Paper No. 13
Presentation Time: 9:00 AM-6:30 PM


LIVELY, Joshua, Department of Geological Sciences, The University of Texas at Austin, Austin, TX 78712,

Ichnocoenoses dominated by Gyrolithes and Thalassinoides were observed at two middle Eocene (Bartonian) localities, one in the coastal plain of Alabama and the other in the Pisco Basin of Peru. These localities are significant because both preserve archaeocete cetaceans and other important marine vertebrates. Gyrolithes is a vertical, helically-coiled burrow found in marginal marine settings. This burrow is commonly attributed to crustaceans and often grades into other ichnotaxa linked to crustacean trace-makers, particularly Thalassinoides and Ophiomorpha. At both localities described in this study, Gyrolithes and Thalassinoides are the only trace fossils present in the units they are observed.

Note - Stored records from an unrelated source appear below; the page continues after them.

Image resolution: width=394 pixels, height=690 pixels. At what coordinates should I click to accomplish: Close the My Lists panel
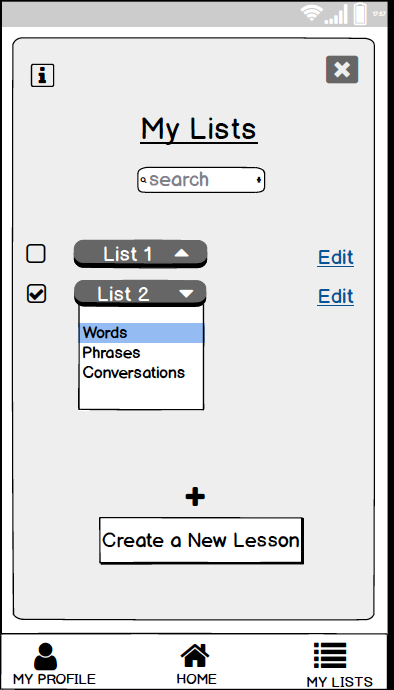point(342,70)
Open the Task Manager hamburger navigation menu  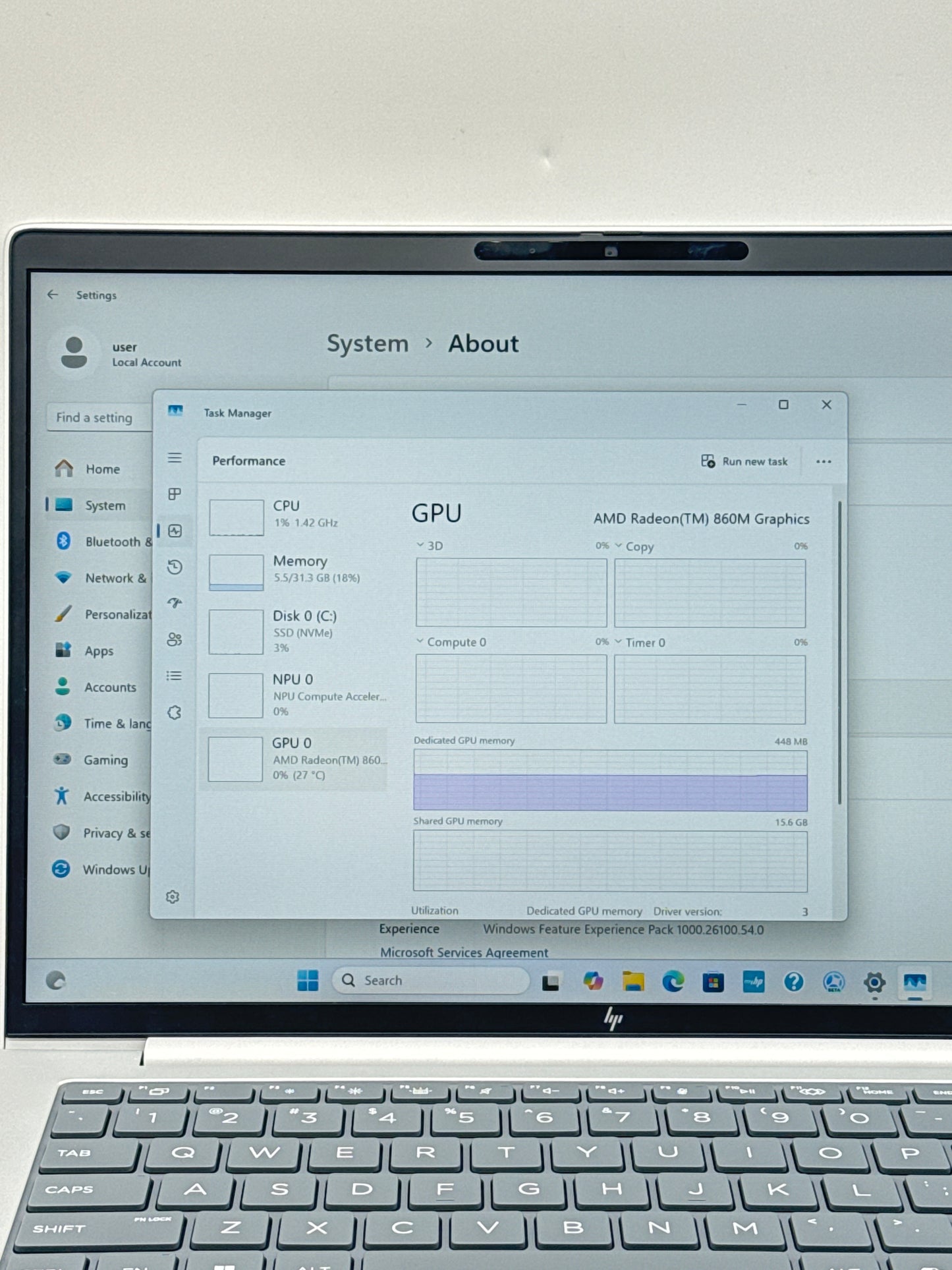click(175, 458)
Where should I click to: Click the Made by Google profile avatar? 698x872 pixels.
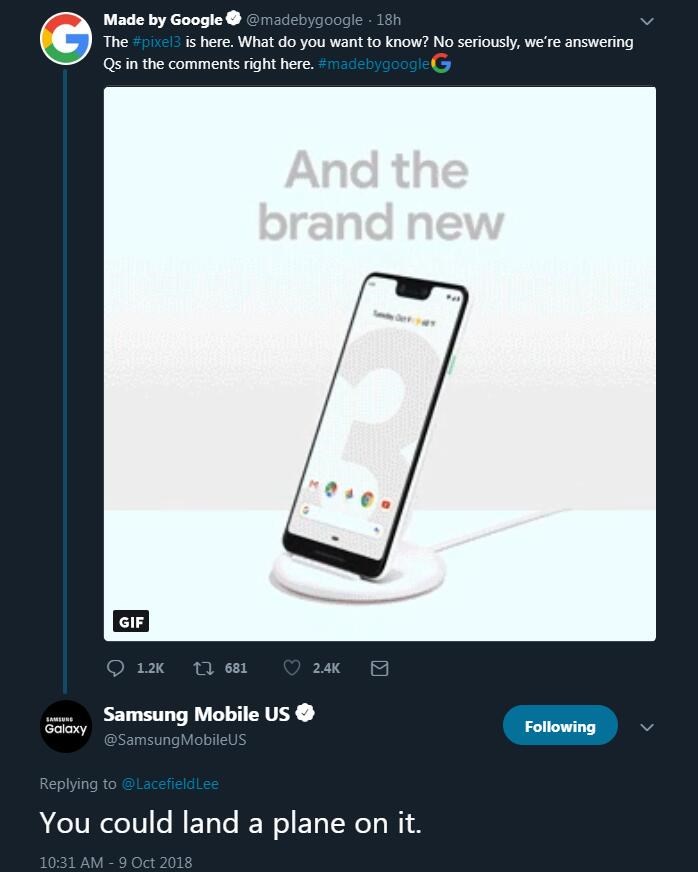tap(66, 39)
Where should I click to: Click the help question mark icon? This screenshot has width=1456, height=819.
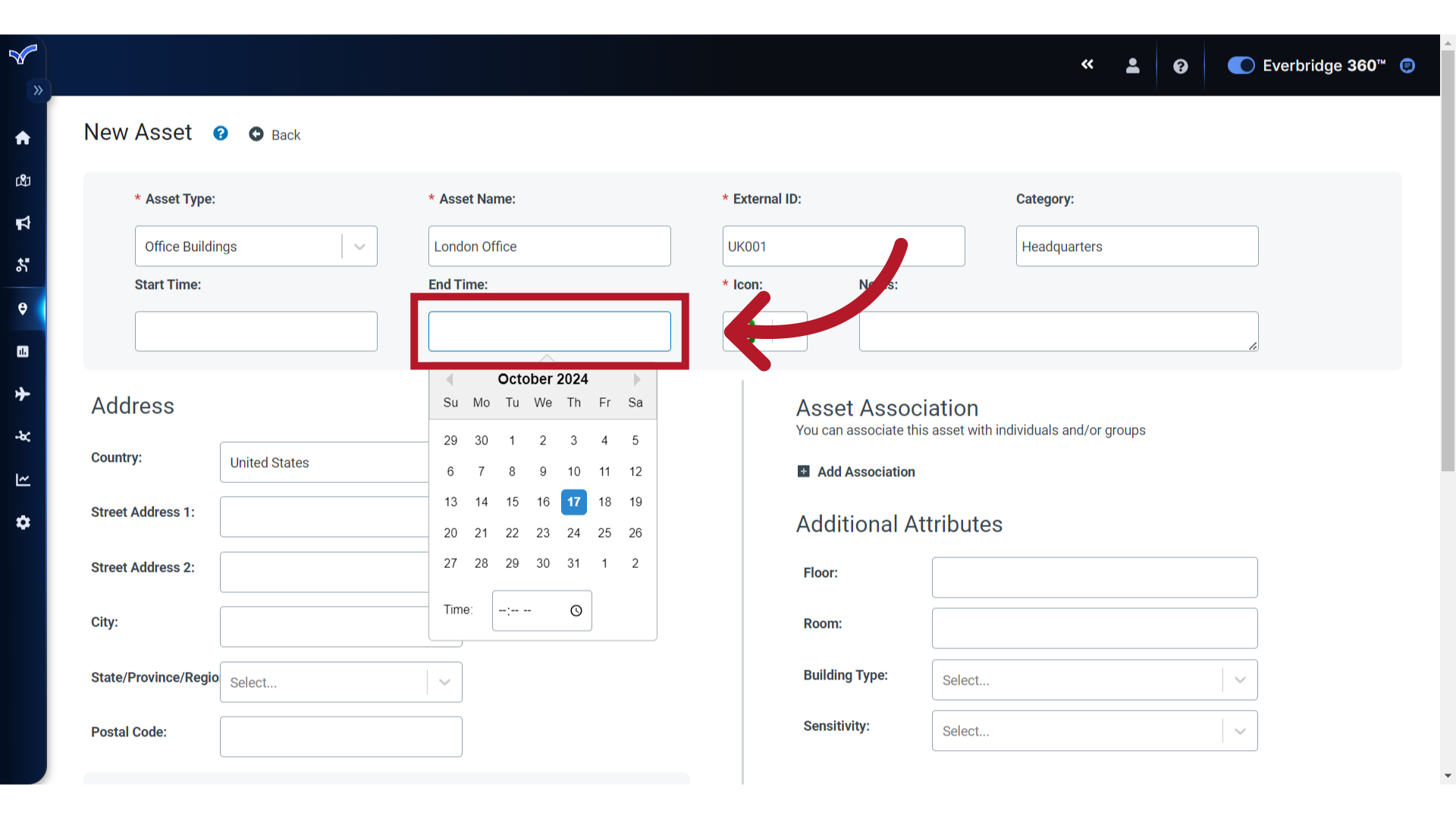tap(220, 133)
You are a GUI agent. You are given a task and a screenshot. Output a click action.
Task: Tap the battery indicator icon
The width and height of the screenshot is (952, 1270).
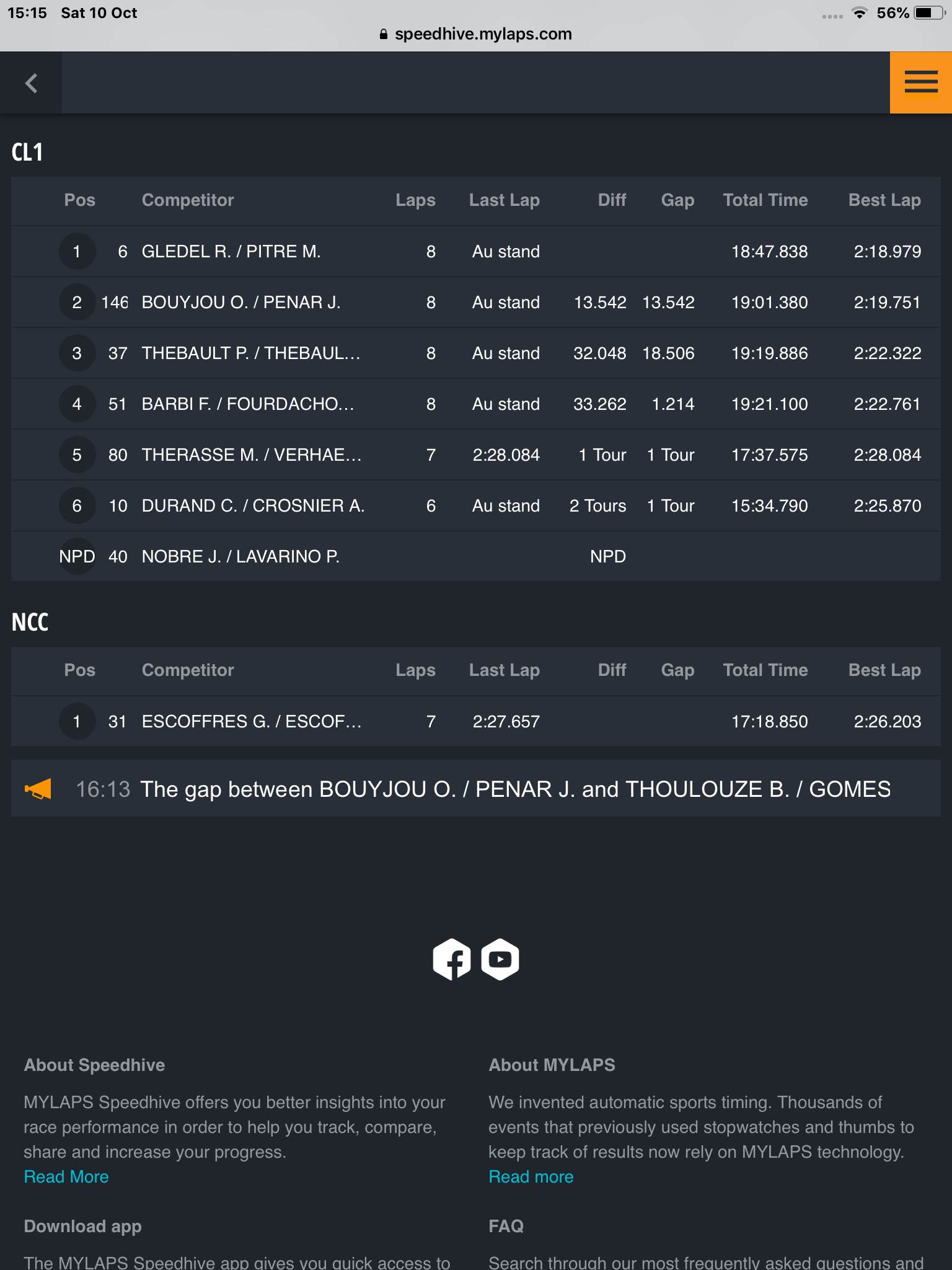point(928,13)
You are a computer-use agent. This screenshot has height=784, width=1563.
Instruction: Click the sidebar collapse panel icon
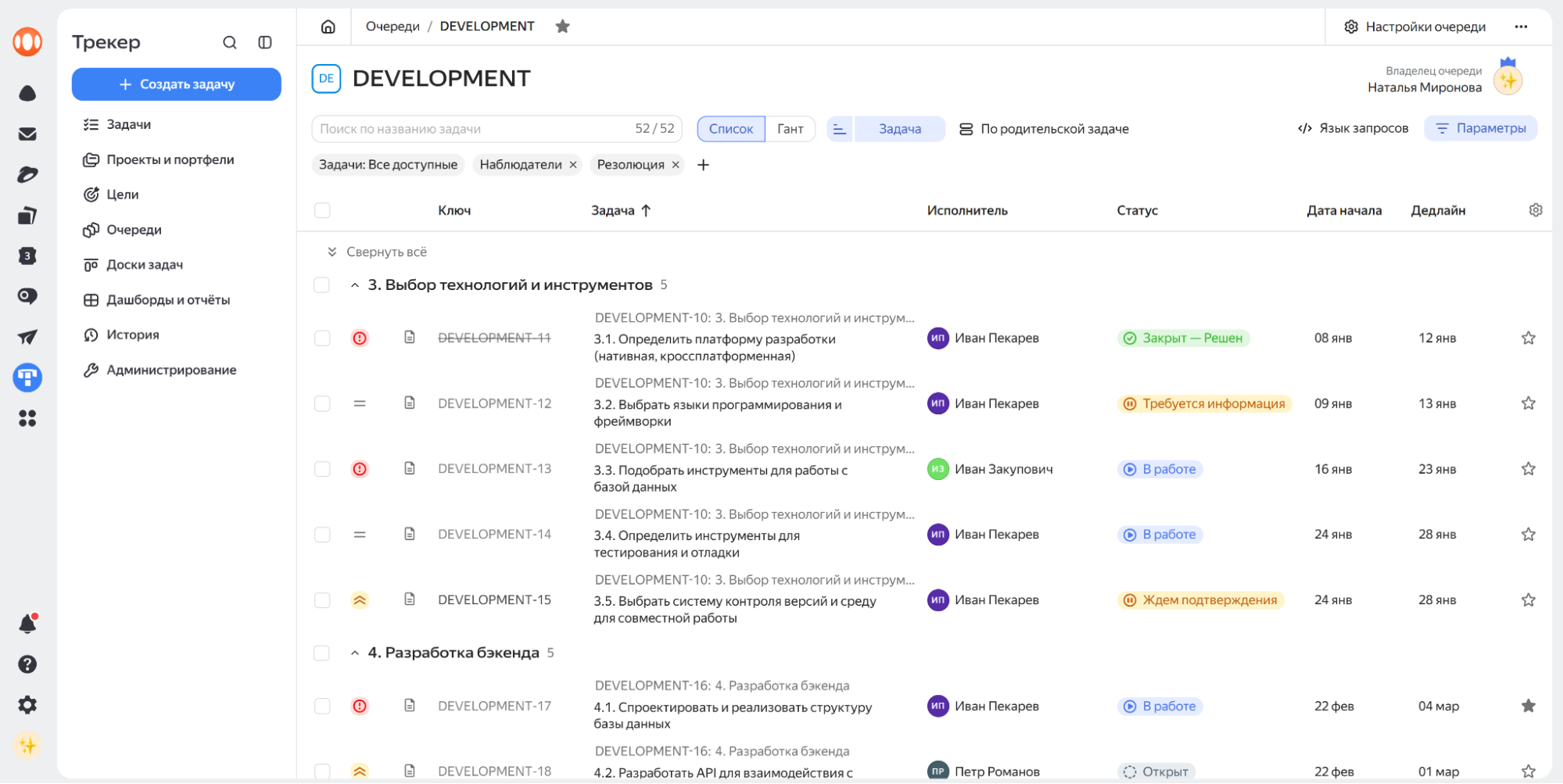pyautogui.click(x=265, y=42)
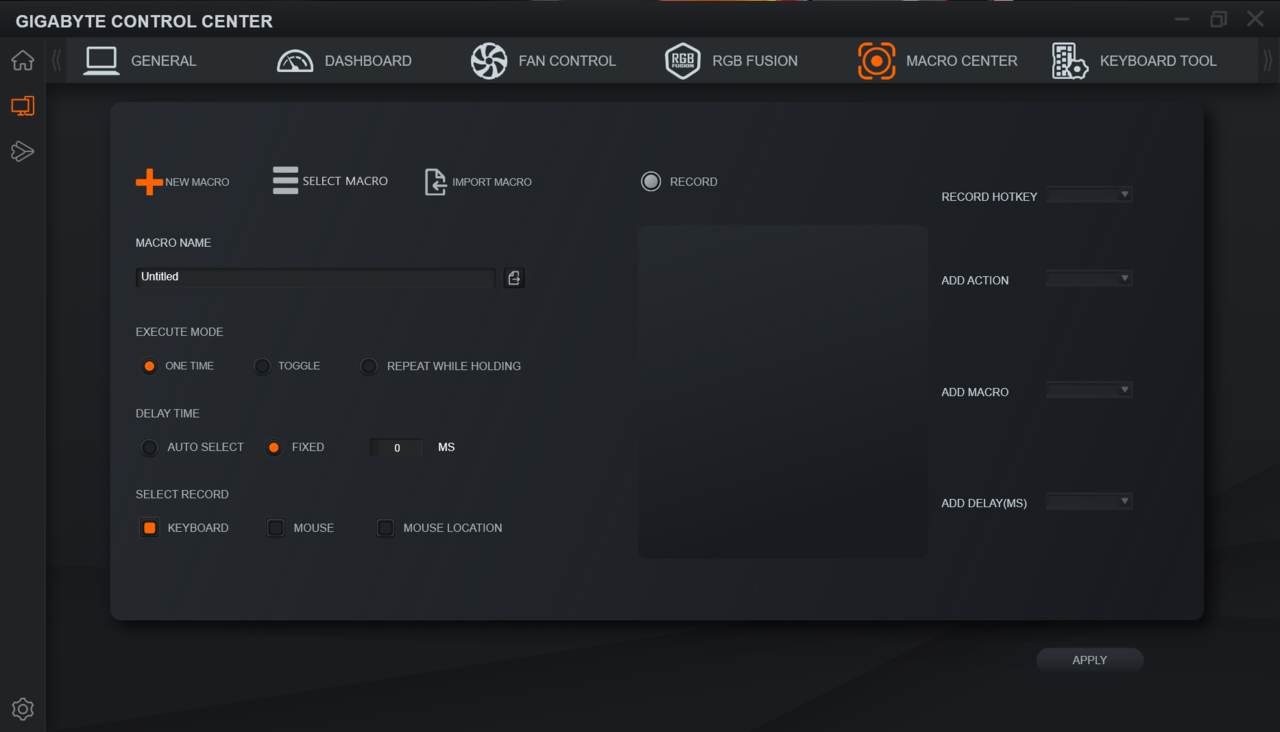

At a locality in the upper Lisbon Formation of Alabama, Gyrolithes and Thalassinoides exhibit bioglyphs parallel to the axis of the burrows, suggesting the trace-maker burrowed into a chalky firmground. This may be indicative of erosion of surface softground substrates during regression, exposing underlying firmground to bioturbation by Gyrolithes-producing organisms. A specimen of the protocetid cetacean Georgiacetus was collected from shoreface sands within a transgressive sequence at this locality. In the Paracas Formation of Peru, Thalassinoides are preserved as convex hyporelief on the base of a sandstone event bed overlying laminated siltstones and claystones. Gyrolithes descend from this network of Thalassinoides into the mudstone. The Peruvian traces likely represent “doomed pioneers” that at least temporarily colonized a muddy softground below wave base following a high-energy event. Similar horizons to the Gyrolithes-bearing mudstone within the Eocene of the Pisco Basin preserve protocetids, basilosaurids, and a giant basal penguin, the latter of which exhibits soft tissue preservation. The sedimentology and ichnology of these localities suggest preservation in a shelf setting frequently affected by high-energy events.

The ichnocoenosis of Gyrolithes and Thalassinoides, in concert with sedimentologic observations, provides insights into the taphonomy of these marine vertebrates. This repeated trace fossil association in different sedimentary sequences may imply common environmental conditions during the middle Eocene at these localities.